In contrast, Garlock’s gasket was one of many asbestos products that Torres was exposed to at the Brownsville plant. Here, the Court held Torres was required to meet the substantial factor causation test for multiple exposure cases found in Flores and Bostic. The Court applied the defendant-specific dose evidence requirement and found while there was evidence demonstrating a dose attributable solely to Garlock gaskets, there was no evidence showing that such a dose more than doubled Torres’ risk of developing mesothelioma. Bostic requires that more than doubling of the risk be shown through reliable expert testimony that is based on epidemiological studies or similarly reliable scientific testimony. The Court held the Torresses failed to produce such evidence.

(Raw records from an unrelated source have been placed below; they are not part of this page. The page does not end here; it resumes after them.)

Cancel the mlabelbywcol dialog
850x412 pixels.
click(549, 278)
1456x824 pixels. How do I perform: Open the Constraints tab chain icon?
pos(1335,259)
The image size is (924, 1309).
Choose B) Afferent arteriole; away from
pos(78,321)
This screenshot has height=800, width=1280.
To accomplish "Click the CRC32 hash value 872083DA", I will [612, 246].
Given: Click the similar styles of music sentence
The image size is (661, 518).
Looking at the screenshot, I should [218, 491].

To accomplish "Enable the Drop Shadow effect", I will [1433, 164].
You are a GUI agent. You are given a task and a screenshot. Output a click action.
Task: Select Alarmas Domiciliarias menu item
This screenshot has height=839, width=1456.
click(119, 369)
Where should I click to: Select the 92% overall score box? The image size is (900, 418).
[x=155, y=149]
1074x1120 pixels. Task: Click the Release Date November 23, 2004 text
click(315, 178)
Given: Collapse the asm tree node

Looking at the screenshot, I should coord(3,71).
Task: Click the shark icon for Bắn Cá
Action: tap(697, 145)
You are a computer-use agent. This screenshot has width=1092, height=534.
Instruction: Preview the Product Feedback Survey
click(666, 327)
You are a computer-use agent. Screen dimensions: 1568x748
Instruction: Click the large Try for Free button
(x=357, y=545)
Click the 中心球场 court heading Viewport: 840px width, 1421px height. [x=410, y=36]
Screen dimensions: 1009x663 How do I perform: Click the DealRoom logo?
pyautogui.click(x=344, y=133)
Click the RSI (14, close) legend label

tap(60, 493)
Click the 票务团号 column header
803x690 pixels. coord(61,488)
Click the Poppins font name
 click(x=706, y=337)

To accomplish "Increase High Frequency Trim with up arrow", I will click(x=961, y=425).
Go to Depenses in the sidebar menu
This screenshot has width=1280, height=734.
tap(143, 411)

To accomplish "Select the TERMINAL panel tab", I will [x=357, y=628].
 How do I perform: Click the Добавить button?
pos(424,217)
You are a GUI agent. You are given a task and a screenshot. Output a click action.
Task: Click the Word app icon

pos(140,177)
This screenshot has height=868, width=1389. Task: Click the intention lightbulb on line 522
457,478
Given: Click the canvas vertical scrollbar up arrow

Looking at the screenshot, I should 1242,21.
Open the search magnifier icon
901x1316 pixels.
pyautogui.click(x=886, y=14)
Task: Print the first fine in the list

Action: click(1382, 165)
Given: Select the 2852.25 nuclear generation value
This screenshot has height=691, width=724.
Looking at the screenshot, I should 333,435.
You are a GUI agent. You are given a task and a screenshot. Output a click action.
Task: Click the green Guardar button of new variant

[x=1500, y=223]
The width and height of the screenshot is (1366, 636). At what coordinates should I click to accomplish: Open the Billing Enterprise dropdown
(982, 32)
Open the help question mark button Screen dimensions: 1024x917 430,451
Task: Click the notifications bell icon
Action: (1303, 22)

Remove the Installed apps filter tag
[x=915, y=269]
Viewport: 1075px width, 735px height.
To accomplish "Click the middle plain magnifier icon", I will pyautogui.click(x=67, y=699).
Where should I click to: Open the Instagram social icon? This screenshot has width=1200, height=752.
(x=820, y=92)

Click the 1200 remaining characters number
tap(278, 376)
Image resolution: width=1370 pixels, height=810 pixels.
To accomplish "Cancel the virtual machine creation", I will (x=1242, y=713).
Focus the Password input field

The causation analysis in Torres leaves premises liability defendants vulnerable where plaintiff may have been exposed to multiple asbestos-containing products at one location. Under this analysis, premises liability defendants will be held liable if all possible sources of asbestos exposure occurred on the defendant’s premises.

The Impact of Torres

Whether Union Carbide will appeal the Torres decision remains to be seen. Moving forward, premises liability defendants will need to make clear fact distinctions from Torres. Further, premises liability defendants should provide more evidence beyond the fact that plaintiff received their instructions from plaintiff’s employer.